:: Activity ::
Reproduce the records exactly, but not the pictures.

Records from a data source:
((

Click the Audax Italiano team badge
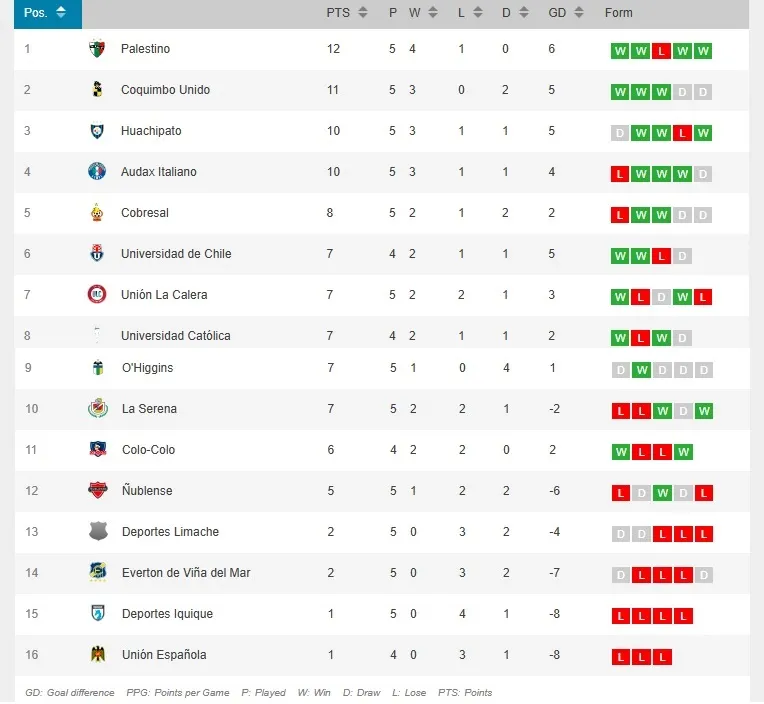 pos(97,172)

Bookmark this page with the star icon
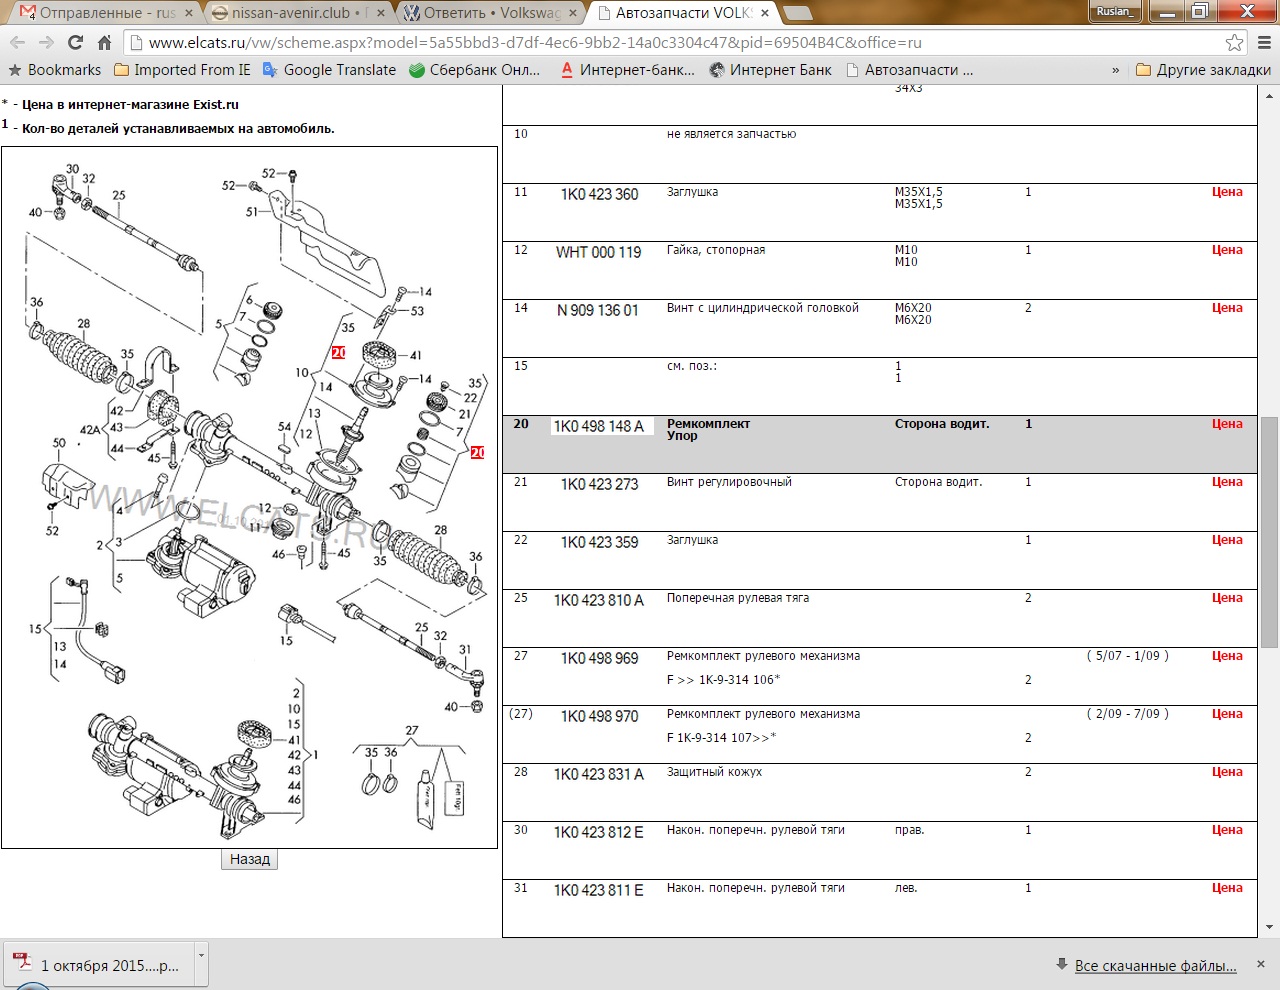[x=1234, y=42]
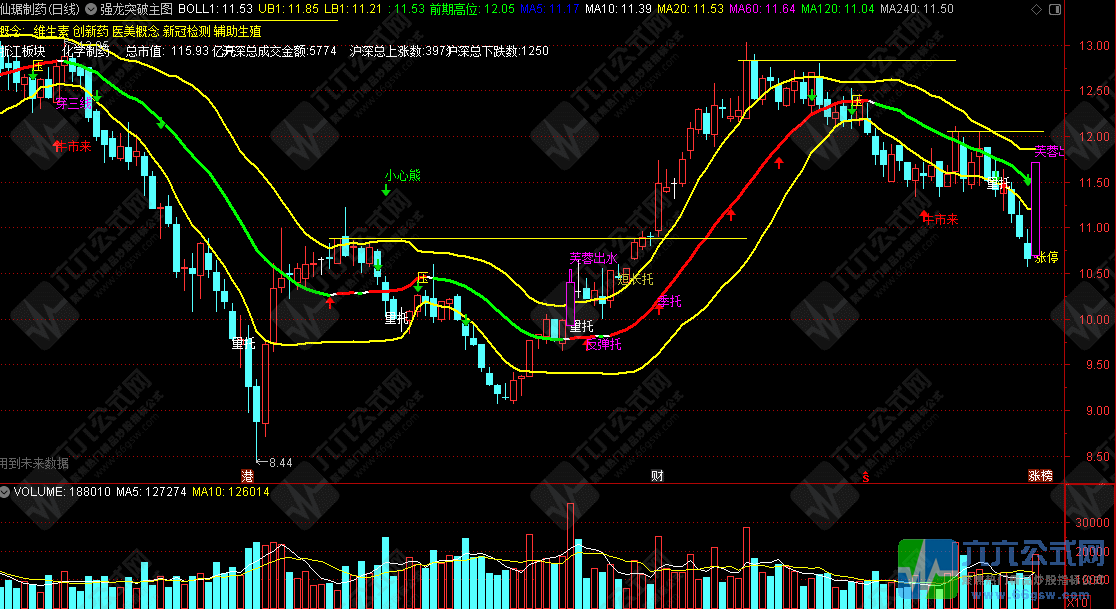Open dropdown next to 仙琚制药(日线) title

92,9
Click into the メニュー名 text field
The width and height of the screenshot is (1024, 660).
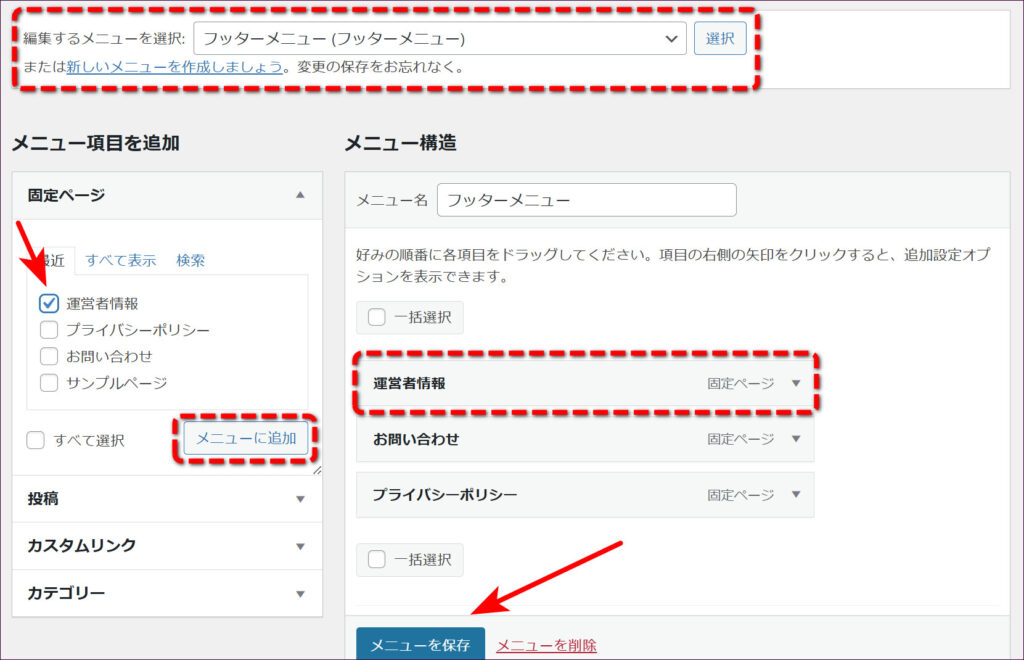point(586,200)
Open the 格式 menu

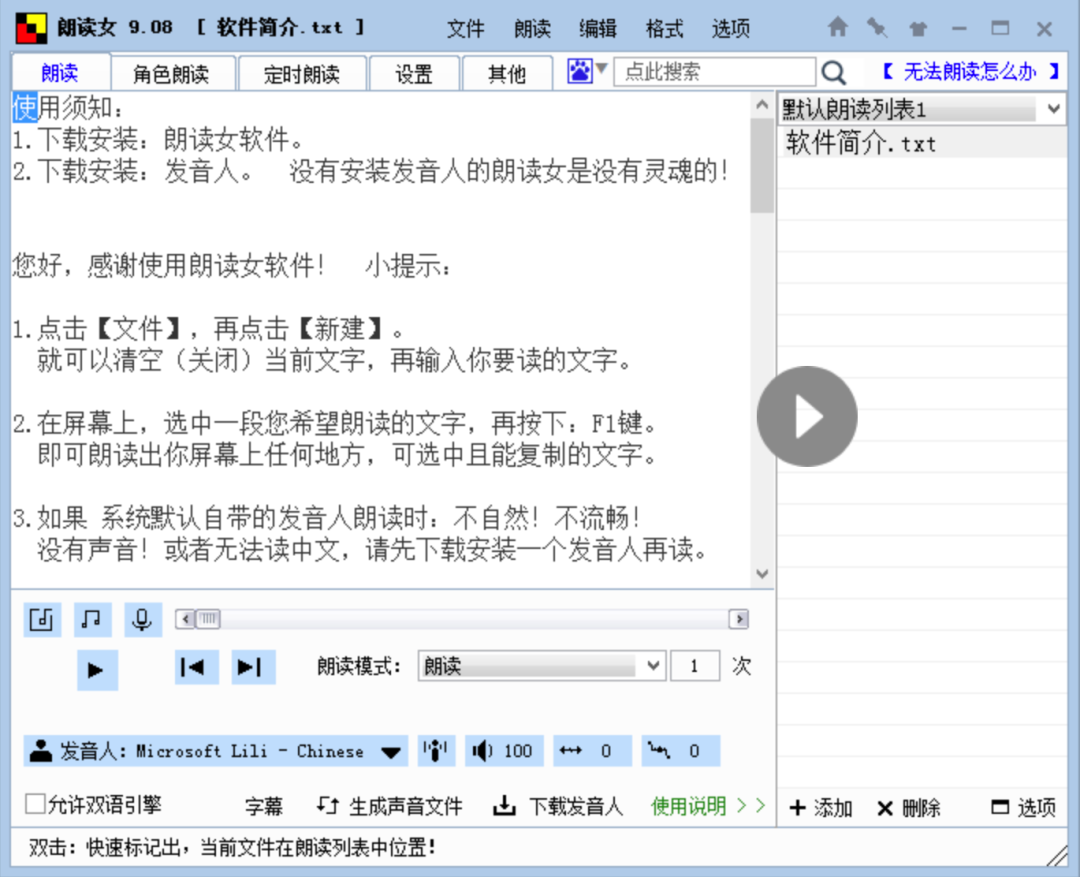pyautogui.click(x=664, y=29)
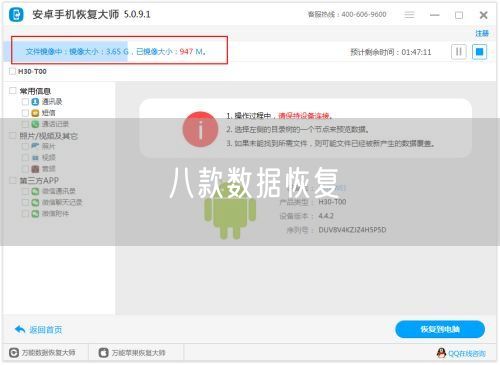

))

:: Solution for this exercise ::
Click the Audax Italiano team badge
 pos(97,172)

Bookmark this page with the star icon
[x=1234, y=42]
Open dropdown next to 仙琚制药(日线) title

92,9
Click into the メニュー名 text field
The width and height of the screenshot is (1024, 660).
point(586,200)
Open the 格式 menu

pyautogui.click(x=664, y=29)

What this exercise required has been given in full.